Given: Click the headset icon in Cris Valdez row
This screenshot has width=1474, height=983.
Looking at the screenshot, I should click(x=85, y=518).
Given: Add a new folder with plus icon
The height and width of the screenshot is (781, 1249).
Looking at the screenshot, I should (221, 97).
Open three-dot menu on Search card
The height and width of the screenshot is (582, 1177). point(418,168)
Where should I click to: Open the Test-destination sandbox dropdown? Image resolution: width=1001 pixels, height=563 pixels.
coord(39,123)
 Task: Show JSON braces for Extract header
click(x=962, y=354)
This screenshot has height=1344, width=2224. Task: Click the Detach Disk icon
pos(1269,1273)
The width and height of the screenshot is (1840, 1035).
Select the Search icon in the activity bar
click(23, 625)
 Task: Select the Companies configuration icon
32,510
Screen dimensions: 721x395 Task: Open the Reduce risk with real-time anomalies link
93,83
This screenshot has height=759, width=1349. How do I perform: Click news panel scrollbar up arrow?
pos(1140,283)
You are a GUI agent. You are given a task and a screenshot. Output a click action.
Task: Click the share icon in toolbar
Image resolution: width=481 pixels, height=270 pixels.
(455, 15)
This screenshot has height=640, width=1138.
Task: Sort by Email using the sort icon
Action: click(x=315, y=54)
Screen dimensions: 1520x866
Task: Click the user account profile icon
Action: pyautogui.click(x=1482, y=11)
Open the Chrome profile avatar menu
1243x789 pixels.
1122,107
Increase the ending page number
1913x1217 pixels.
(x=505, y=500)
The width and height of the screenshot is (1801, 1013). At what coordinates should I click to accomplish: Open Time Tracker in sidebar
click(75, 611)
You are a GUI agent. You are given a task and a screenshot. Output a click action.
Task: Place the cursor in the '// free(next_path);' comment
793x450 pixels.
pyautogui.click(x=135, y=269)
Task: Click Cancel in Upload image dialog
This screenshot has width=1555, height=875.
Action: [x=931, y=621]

++++++

• **Directions**
Reproduce the whole listing so that each line matches the original exactly.

• **Response**
Given: Click the headset icon in Cris Valdez row
This screenshot has width=1474, height=983.
Looking at the screenshot, I should click(x=85, y=518).
Given: Add a new folder with plus icon
The height and width of the screenshot is (781, 1249).
Looking at the screenshot, I should (221, 97).
Open three-dot menu on Search card
The height and width of the screenshot is (582, 1177). point(418,168)
Where should I click to: Open the Test-destination sandbox dropdown? Image resolution: width=1001 pixels, height=563 pixels.
coord(39,123)
 Task: Show JSON braces for Extract header
click(x=962, y=354)
This screenshot has height=1344, width=2224. Task: Click the Detach Disk icon
pos(1269,1273)
The width and height of the screenshot is (1840, 1035).
Select the Search icon in the activity bar
click(23, 625)
 Task: Select the Companies configuration icon
32,510
Screen dimensions: 721x395 Task: Open the Reduce risk with real-time anomalies link
93,83
This screenshot has height=759, width=1349. How do I perform: Click news panel scrollbar up arrow?
pos(1140,283)
You are a GUI agent. You are given a task and a screenshot. Output a click action.
Task: Click the share icon in toolbar
Image resolution: width=481 pixels, height=270 pixels.
(455, 15)
This screenshot has height=640, width=1138.
Task: Sort by Email using the sort icon
Action: click(x=315, y=54)
Screen dimensions: 1520x866
Task: Click the user account profile icon
Action: pyautogui.click(x=1482, y=11)
Open the Chrome profile avatar menu
1243x789 pixels.
1122,107
Increase the ending page number
1913x1217 pixels.
(x=505, y=500)
The width and height of the screenshot is (1801, 1013). At what coordinates should I click to accomplish: Open Time Tracker in sidebar
click(75, 611)
You are a GUI agent. You are given a task and a screenshot. Output a click action.
Task: Place the cursor in the '// free(next_path);' comment
793x450 pixels.
pyautogui.click(x=135, y=269)
Task: Click Cancel in Upload image dialog
This screenshot has width=1555, height=875.
Action: [x=931, y=621]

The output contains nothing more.